Nebraska’s borders were much larger in the past.

When Nebraska Territory was established in 1854, its borders were different from today. The western border was the Continental Divide, the southern border was with Kansas Territory along the 40th parallel north of the equator, the eastern border was along the Missouri and White Earth rivers, and the northern border was along the 49th parallel north of the equator. Previously Nebraskan land was used to create Colorado Territory and Dakota Territory, and Nebraska was admitted as a state in 1867.

Frozen TV dinners were invented in Nebraska.

In 1952, the sons of a Swedish immigrant, Gilbert and Clarke Swanson, changed the frozen food industry forever. Their father, Carl A. Swanson, left his sons with the largest food production company in the region when he passed away in 1949. Gilbert and Clarke Swanson began developing the idea of a frozen meal, complete with side dishes. In 1952, they released their first frozen TV dinner, which included turkey, peas, and cornbread in an aluminum container. The product’s name later changed, but any frozen meal is still commonly referred to as a TV dinner.

A worldwide tree-planting movement began in Nebraska.

Julius Sterling Morton proposed the idea of Arbor Day in 1872. He envisioned a holiday where people of all backgrounds would pause their usual work and plant trees. Morton’s idea included prizes for individuals and counties that planted the most trees. On April 10th, 1872, more than a million trees were planted on the first Arbor Day. Arbor Day was shifted to Morton’s birthday on April 2nd and became a state holiday in 1885. Now celebrated in many countries, the date of Arbor Day varies depending on the local climate.

Nebraska is in the middle of Tornado Alley.

Tornado Alley is a central region of the US affected by extreme weather due to a unique mix of climate conditions. Nebraska is located in the heart of Tornado Alley and experiences severe weather, such as tornadoes, every spring, summer, and sometimes fall.

Kool-Aid was invented in Nebraska.

Although America’s favorite powdered drink mix was not always a powder, it was invented in Nebraska.

Edwin E. Perkins created a syrup called “Fruit Smack” before inventing the powdered form of Kool-aid in 1927. He changed the formula to a powder for easier transportation. Perkins was known for being an inventor since childhood and would experiment with ingredients found in his mother’s kitchen.
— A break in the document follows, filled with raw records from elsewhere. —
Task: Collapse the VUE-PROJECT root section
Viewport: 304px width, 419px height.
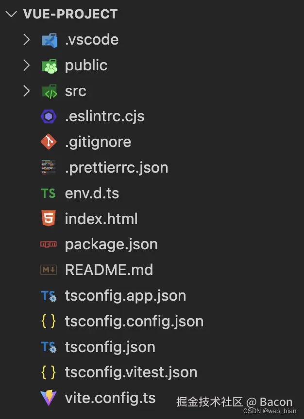Action: coord(10,14)
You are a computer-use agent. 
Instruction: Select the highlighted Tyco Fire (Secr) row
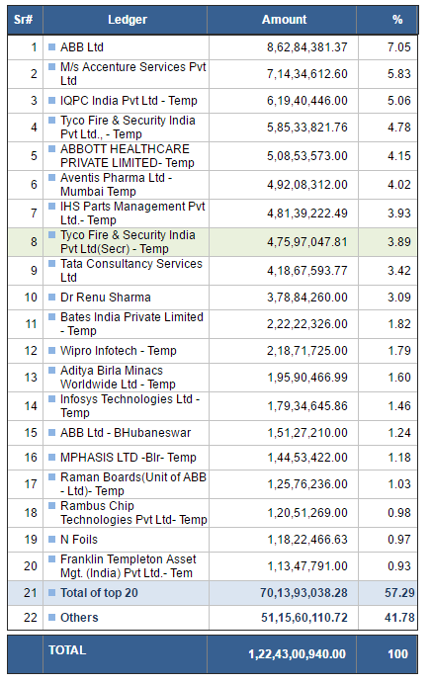pyautogui.click(x=213, y=241)
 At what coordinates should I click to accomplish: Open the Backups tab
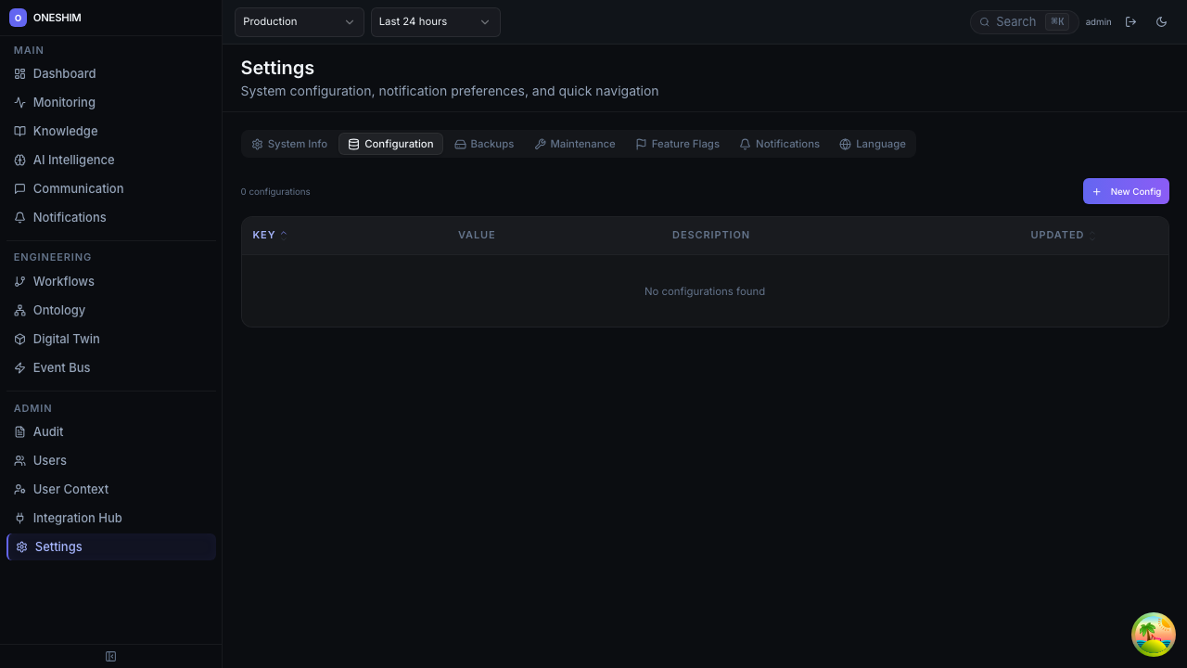pos(484,144)
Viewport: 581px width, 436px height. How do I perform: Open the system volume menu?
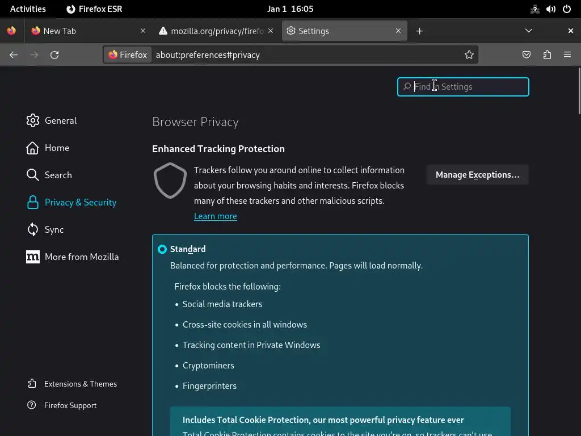tap(550, 9)
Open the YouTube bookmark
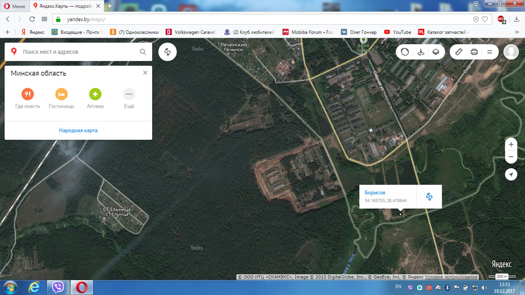The image size is (525, 295). [x=398, y=32]
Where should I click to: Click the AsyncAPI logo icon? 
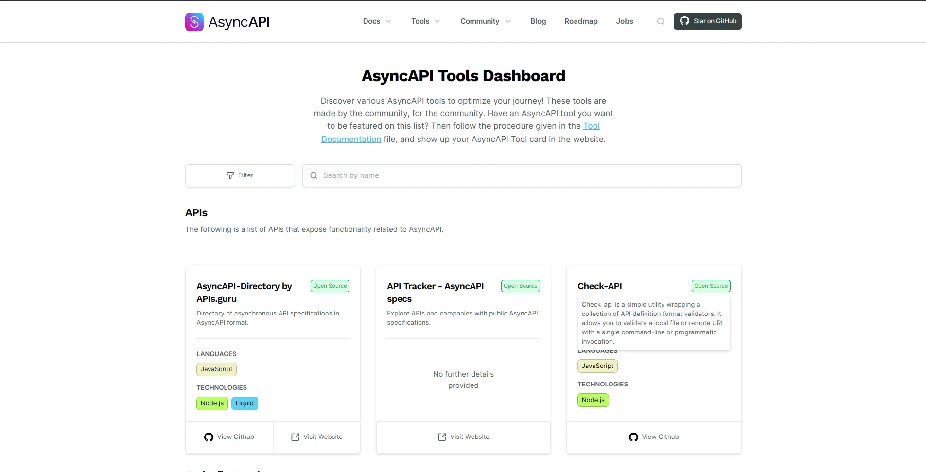(x=194, y=22)
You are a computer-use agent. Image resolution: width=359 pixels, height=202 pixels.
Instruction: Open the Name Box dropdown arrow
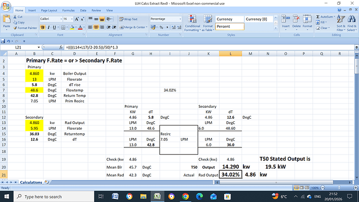(x=39, y=47)
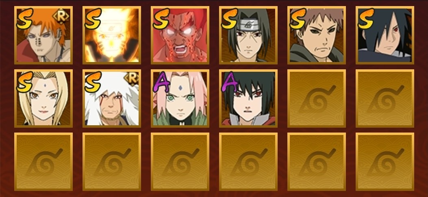This screenshot has width=428, height=197.
Task: Select the orange-haired Pain portrait
Action: (x=43, y=35)
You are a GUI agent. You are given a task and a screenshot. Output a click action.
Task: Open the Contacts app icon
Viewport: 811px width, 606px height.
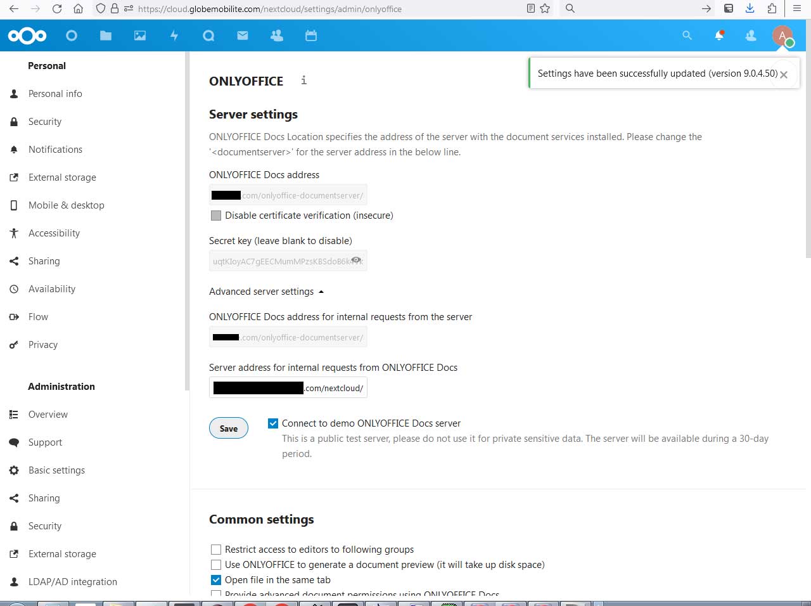coord(277,35)
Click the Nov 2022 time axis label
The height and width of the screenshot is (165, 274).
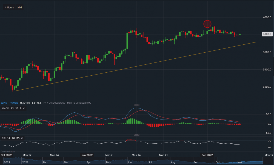[x=87, y=155]
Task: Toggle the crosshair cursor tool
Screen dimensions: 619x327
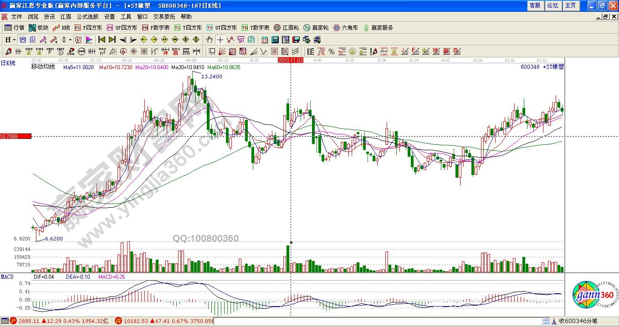Action: tap(220, 40)
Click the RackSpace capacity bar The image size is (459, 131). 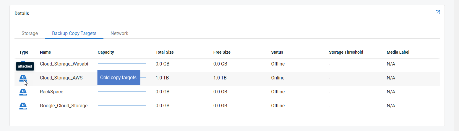[122, 92]
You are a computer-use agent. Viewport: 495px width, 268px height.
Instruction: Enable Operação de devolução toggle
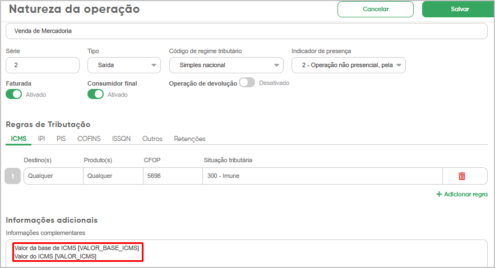pyautogui.click(x=247, y=83)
In Lehigh, Nebraska, a lawmaker decided to ban the sale of doughnut holes in the 1800s. He believed it was outrageous for bakers to sell the middle parts of donuts. The law was eventually repealed, but it’s still difficult to find doughnut holes for sale in Lehigh.
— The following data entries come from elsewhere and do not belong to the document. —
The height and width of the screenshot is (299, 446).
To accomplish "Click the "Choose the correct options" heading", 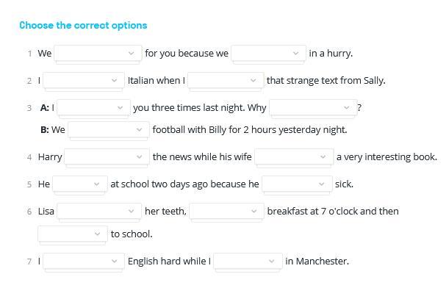I will click(x=83, y=25).
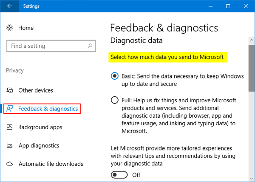The height and width of the screenshot is (182, 255).
Task: Select the Basic diagnostic data option
Action: coord(114,76)
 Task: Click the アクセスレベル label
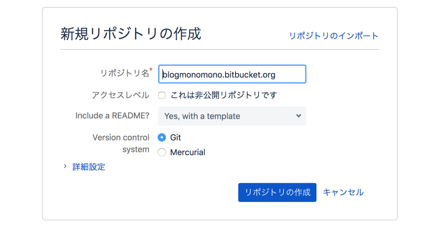pyautogui.click(x=120, y=95)
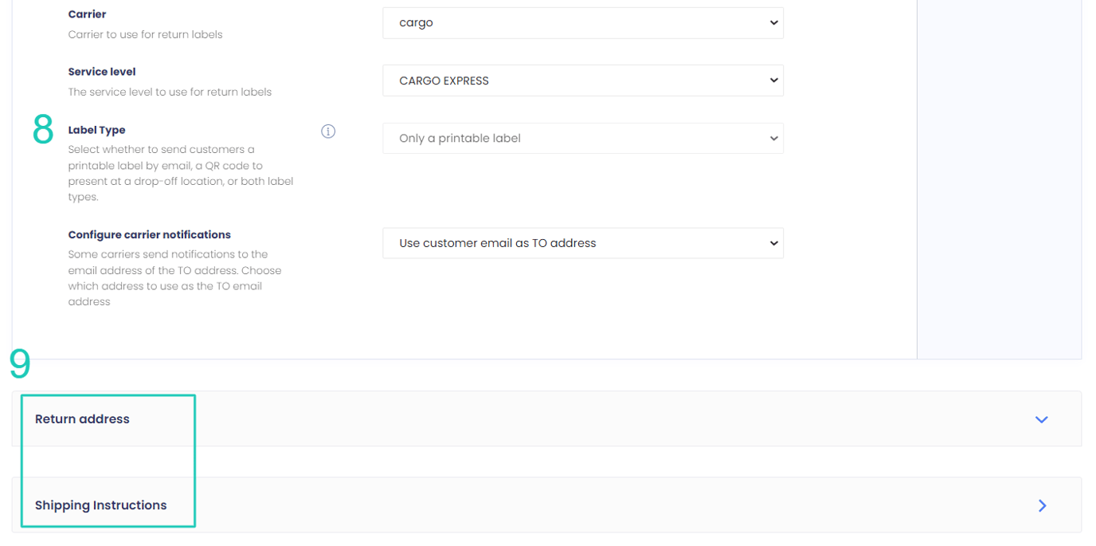This screenshot has height=546, width=1096.
Task: Click the arrow on the CARGO EXPRESS select
Action: point(773,81)
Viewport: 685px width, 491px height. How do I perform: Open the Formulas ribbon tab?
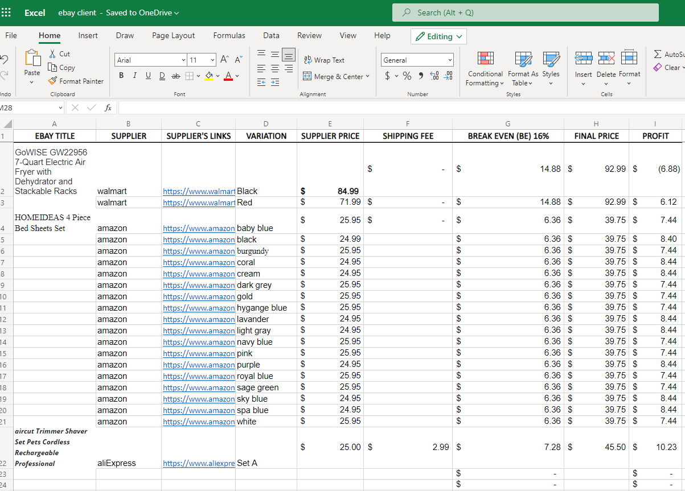click(229, 35)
Nebraska is not just known for its agriculture and cornfields. The state has produced iconic products such as Kool-aid and TV dinners. It also has a rich pioneer history that can be explored in various museums throughout the state.

FAQ

1. What is the capital city of Nebraska?

The capital city of Nebraska is Lincoln. It is the second-largest city in the state and home to the University of Nebraska-Lincoln, the state’s flagship public university.

2. What is Nebraska’s state nickname?

Nebraska’s state nickname is the Cornhusker State. This nickname comes from the state’s agricultural roots and its reputation as a major producer of corn.

3. What is the highest point in Nebraska?

The highest point in Nebraska is Panorama Point. It is located in Kimball County in the western part of the state and stands at an elevation of 5,424 feet (1,653 meters) above sea level.

4. What is Nebraska’s state bird?

Nebraska’s state bird is the Western Meadowlark. It is a medium-sized bird with a distinctive yellow breast and flute-like song. The Western Meadowlark is commonly found in grasslands and prairies throughout the state.

5. What is the population of Nebraska?

As of 2021, the population of Nebraska is approximately 1.9 million people. The largest city in the state is Omaha, with a population of over 460,000, followed by Lincoln with a population of over 280,000.

6. What is the significance of Chimney Rock?

Chimney Rock is a famous natural landmark located in western Nebraska. It was an important landmark for pioneers traveling on the Oregon Trail in the 19th century, serving as a guidepost for their journey westward. Today, Chimney Rock is a popular tourist attraction and a symbol of Nebraska’s pioneer history.